The House members heard from speakers including Sarah Curry, the research director for the Iowans for Tax Relief Foundation, Jolene Riessen, president of the Iowa Corngrowers Association, Steve Sukup, the president and CEO of Sukup Manufacturing Co. and Karen Dewalt, the Home Depot vice president of global tax.
Curry, a mother of three sons, said her family saw benefits “immediately” from the Trump-era tax law — most notably through the increase to the child tax credit. The current maximum child tax credit is currently $2,000 per qualifying child for individuals making less than $200,000 annually, and for couples filing jointly with an annual income of $400,000 or less. Prior to the 2017 change, the tax credit was $1,000.
As the parent of a child with disabilities, Curry said that money from the tax credit helped her family pay for needed services to help their children.
“Taxes affect my grocery bill, they affect my gas tank, they really, really, really do impact my kitchen table,” So I would just ask, I mean, for nothing else, to keep it where it is, at $2,000. Any expansion — we’d be very grateful, especially for those young children. … But really, reducing it by any amount would end up with negatively impact my family, my children, and really specifically, our ability to pay for services.”
Harris released an economic proposal Friday to also expand the child tax credit to $3,600 per child in qualifying households, as well as increasing the credit to $6,000 for families with children under a year old.
Other speakers at the panel, like Sukup, said the measures in the tax cut law lowering the corporate tax rate helped their business expand, allowing them to reinvest money in their business by hiring more employees, giving raises and expanding child and health care services for workers.
No Democratic lawmakers participated in the panel.

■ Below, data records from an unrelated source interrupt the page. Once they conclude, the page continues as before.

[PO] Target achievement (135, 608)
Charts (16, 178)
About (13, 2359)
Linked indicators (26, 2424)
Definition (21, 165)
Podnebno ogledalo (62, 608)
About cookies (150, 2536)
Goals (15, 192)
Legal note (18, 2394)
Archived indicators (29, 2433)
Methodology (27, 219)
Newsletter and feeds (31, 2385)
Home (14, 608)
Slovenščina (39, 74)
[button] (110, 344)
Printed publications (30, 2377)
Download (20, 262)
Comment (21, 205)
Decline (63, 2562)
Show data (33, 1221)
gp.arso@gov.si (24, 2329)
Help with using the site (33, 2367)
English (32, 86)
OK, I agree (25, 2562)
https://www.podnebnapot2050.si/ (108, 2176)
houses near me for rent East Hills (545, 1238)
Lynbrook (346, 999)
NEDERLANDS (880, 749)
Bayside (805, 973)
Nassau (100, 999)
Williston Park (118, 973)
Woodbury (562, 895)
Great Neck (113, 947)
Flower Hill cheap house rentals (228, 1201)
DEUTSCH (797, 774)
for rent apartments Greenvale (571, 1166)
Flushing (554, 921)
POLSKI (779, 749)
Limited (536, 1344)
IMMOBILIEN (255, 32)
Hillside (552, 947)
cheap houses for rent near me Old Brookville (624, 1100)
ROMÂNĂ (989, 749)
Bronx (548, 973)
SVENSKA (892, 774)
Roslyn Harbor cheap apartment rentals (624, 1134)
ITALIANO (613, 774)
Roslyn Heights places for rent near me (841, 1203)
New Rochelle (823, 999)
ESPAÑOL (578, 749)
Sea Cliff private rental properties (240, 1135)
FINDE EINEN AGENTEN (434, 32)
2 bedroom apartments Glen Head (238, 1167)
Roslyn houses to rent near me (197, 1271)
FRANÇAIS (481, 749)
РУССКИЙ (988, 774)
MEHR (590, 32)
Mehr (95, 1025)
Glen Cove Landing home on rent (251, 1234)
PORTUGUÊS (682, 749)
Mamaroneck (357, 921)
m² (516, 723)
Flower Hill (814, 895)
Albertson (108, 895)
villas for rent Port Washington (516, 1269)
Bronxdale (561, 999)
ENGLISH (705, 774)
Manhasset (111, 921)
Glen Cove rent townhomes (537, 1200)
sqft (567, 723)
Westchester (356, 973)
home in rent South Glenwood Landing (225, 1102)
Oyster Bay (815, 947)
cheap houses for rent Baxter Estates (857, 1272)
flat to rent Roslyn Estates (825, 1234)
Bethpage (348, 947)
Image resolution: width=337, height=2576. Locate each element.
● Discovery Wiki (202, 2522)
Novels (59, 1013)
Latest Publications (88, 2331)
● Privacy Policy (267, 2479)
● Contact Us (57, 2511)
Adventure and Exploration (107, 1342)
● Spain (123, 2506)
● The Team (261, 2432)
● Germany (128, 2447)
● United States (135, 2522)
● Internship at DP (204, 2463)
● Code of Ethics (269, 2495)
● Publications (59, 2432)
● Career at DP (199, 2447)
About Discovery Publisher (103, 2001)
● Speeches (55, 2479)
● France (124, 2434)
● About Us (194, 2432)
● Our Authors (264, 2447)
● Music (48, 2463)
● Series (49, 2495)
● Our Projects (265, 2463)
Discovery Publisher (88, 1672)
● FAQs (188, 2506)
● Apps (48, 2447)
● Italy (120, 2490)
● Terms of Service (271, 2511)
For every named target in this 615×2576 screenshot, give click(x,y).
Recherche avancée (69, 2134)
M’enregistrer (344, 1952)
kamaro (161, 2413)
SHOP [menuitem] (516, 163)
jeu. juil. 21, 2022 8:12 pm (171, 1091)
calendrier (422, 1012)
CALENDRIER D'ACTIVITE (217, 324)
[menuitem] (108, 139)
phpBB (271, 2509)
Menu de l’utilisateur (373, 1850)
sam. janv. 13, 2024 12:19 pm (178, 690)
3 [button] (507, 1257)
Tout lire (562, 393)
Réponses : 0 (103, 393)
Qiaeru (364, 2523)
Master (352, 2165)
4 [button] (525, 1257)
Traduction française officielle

Matt Sinvoic, executive director of the advocacy group Progress Iowa, said it was “really disappointing” that none of the speakers at the hearing were from working middle-class families who would be able to provide a more accurate representation of the Trump-era law’s impact on Iowa families.
“We’re here to make sure that people know how skewed this tax law is in favor of the extremely wealthy and corporations, and really needs to expire at the end of 2025,” Sinovic said. “I mean, so much of this goes to millionaires and wealthy corporations that that don’t need it. They’re not paying what their fair share, what they owe, and it’s at the expense of middle class and working families.”